Bonnie Arbittier / Rivard Report
The Stinson Sisters of local aviation fame, the familiar maguey plant, and the “red enchilada” Central Library are among the highlights of a new 240-linear-foot, multi-panel mural adorning the walls of the new rental car facility at the San Antonio International Airport.
The City’s Department of Arts & Culture
unveiled ¡Adelante San Antonio!, a three-part mural by local artist duo Dos Mestizx, in the airport’s brand-new Consolidated Rental Car Facility, which opened at midnight on Wednesday just as cold weather descended on San Antonio. Though many City facilities closed for the weather, the new building opened as scheduled.

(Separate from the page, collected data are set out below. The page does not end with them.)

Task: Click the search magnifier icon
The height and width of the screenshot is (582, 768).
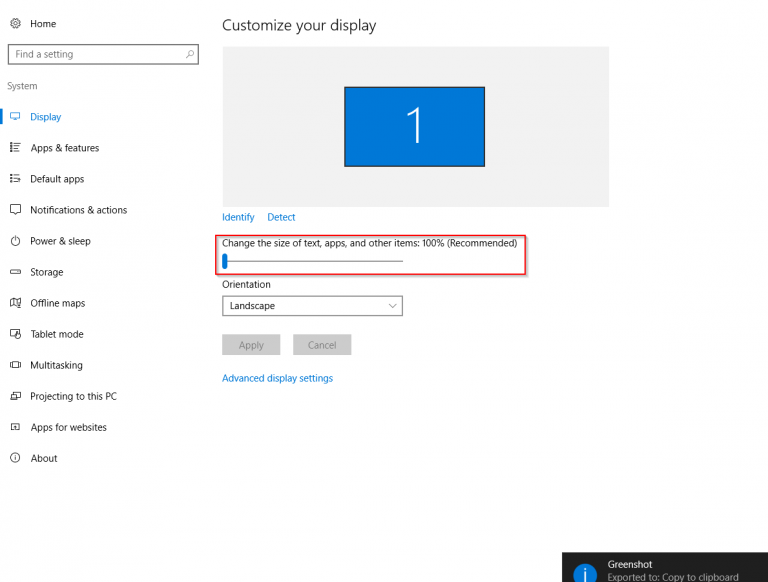Action: point(189,54)
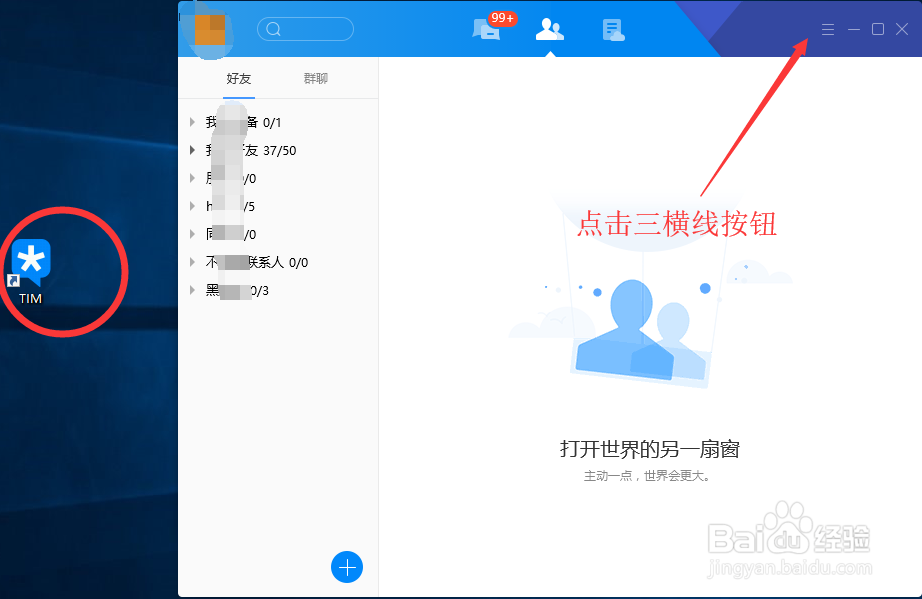Toggle the first contact group open
The image size is (922, 599).
coord(193,122)
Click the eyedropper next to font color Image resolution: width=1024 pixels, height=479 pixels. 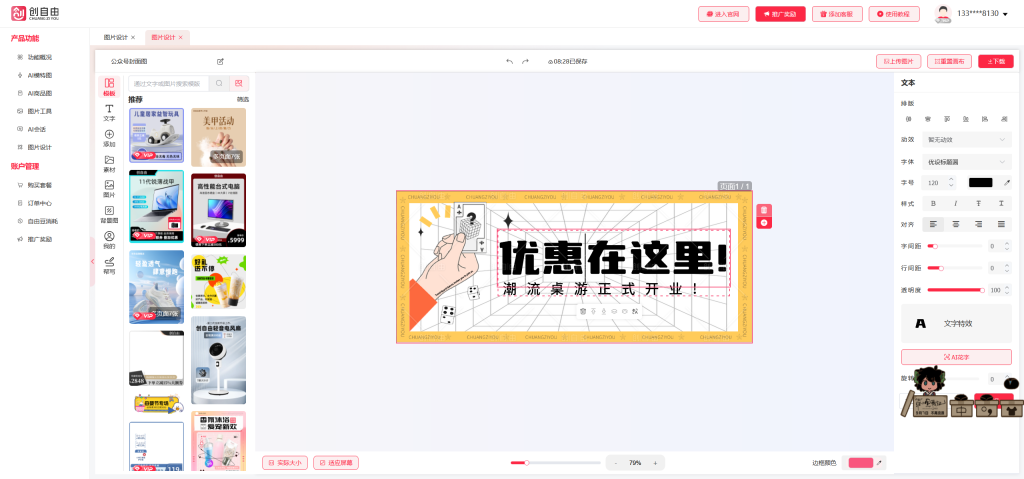click(x=1007, y=182)
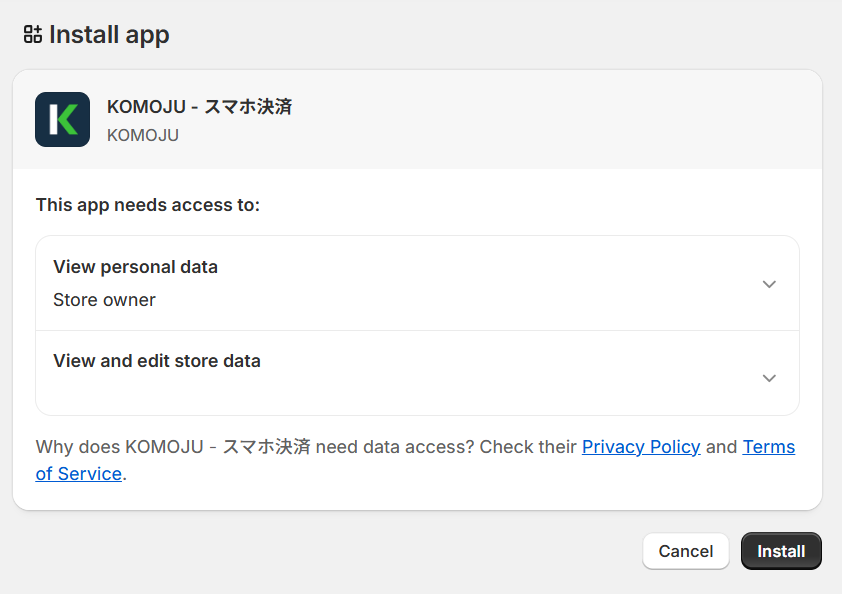Click the 'This app needs access to:' heading

(148, 205)
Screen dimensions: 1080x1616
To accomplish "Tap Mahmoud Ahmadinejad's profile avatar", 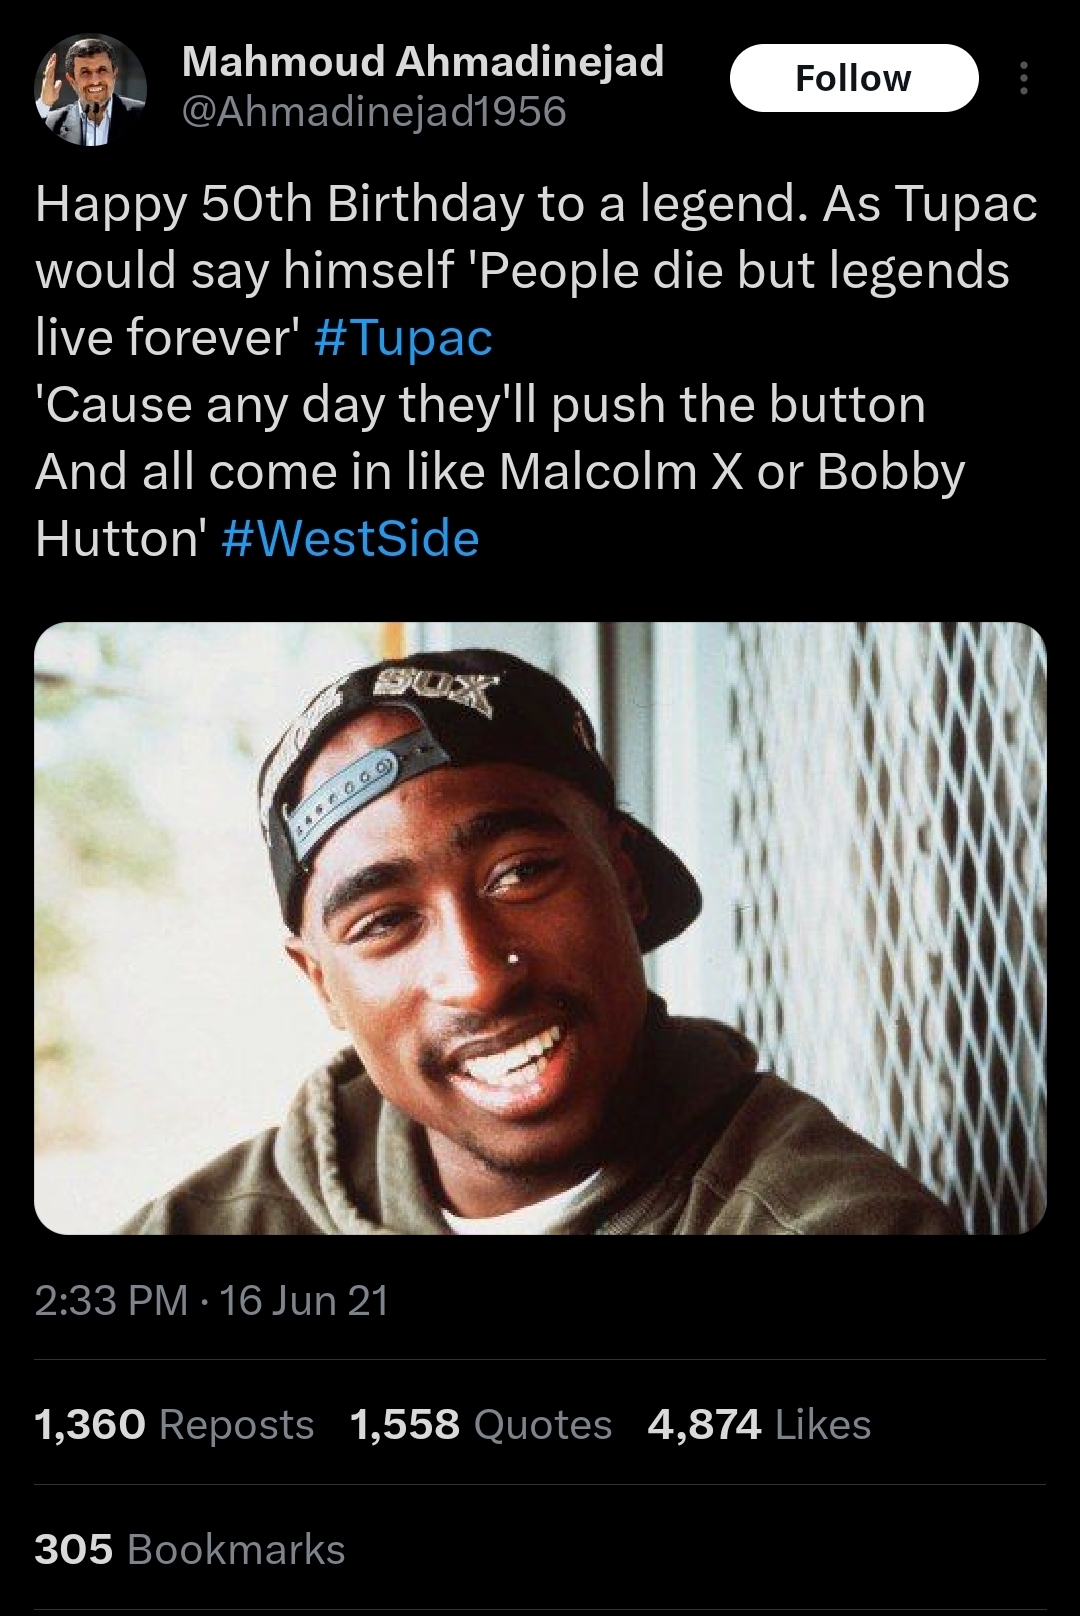I will (91, 89).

Suzy González and Michael Menchaca, the artists of Dos Mestizx, chose imagery chronicling 300 years of regional history, including examples of local personalities, Texas flora, and signature local architecture from Mission Concepción to the Tower of the Americas. Underlying the mural’s imagery is an overall pattern meant to suggest farmlands as seen from the air, interwoven with river imagery and stylized footprints.
“For us, the footprints are a recognition of the first steps taken on this land, and this progression of culture,” González said of inhabitants who had lived here long before the post-colonial 300-year period of the Tricentennial.
The mural combines elements of aviation, immigration, architecture, and art, González said. Cartoon renderings of airplanes cover a range of aircraft, from World War I-era biplanes, to the innovative and locally-invented Howard 500 business jet, to modern-day passenger jets.
Two large, colorful panels greet passenger traffic outside, along the facade of the ovular building, flanking a new sky bridge that connects terminals to the rental car facility. The two panels each feature hybrid renderings of eagles and planes, calling to mind San Antonio’s history as “the birthplace of military aviation.”
The hybrid bird-planes resolve dichotomies between the natural world and technology, González said, “to break those barriers and recognize that culture is part of nature.”
Tom Bartlett, San Antonio International Airport deputy aviation director, was enthusiastic about the colorful addition to the airport. “The impressive and large mural is one of the first things anybody entering the customer service center will see,” he said. A touchpad kiosk explains individual elements of the mural to curious visitors.
“It’s beautiful!” Councilman Robert Treviño (D1) said of the mural. Treviño is an architect, and, as it happens, also a pilot and aviation enthusiast. He was instrumental in facilitating the addition of the mural to what might otherwise have been a plain concrete building, he said.
“The complementary aspect of the architecture and the art allowed for a very thoughtful public art piece,” Treviño said. “It’s something we can all be very proud of, as well as people visiting San Antonio. This is something that represents us very well.”
Public Art San Antonio, a division of the Department of Arts and Culture, approached González and Menchaca after they had completed the City’s Public Art Mentorship program in 2017, but Treviño said incorporating a significant piece of public art in the rental car facility has been a more than three-year project.
Funding for the mural came from 1 percent of the $165.5 million overall budget for the facility, which will also fund other art projects in the new building, said Tonya Hope, spokeswoman for the City of San Antonio Aviation Department. All capital projects funded by the City have 1 percent of the budget set aside for art. The interior and exterior mural panels, along with the informational kiosk, cost $300,000, and the remainder of the budget paid for lighting, design and architectural enhancements, said Javier Flores, assistant marketing manager for the Department of Arts & Culture.
Matt Evans, the recently-hired San Antonio International Airport arts, culture, and music specialist, will oversee public arts projects in the airport, to include performing arts.
The airport will “be a gateway that captures the charm of San Antonio,” Evans said, “and that story its told not just through one medium, but through multiple mediums, whether that be the performing arts or static works.”
Treviño agrees that the airport is important in establishing the city’s identity. The Adelante mural, he said, is “part of my effort in trying to make the [rental car facility] really special, as people walk in and have their first impression of our city.”
The first element of the Dos Mestizx mural visible from the sky bridge entrance is the three-dimensional Ventana Rosada, or Rose Window, which González and Menchaca closely observed during a trip to Mexico City last year, also recognizing its presence on a subsequent trip to Spain.
The symbol itself having traveled a similar route as many inhabitants of San Antonio, González said “we wanted it to be a symbol of the city, welcoming those who are visiting, or returning home.”
¡Adelante San Antonio! is visible during airport open hours at no charge, other than nominal parking fees.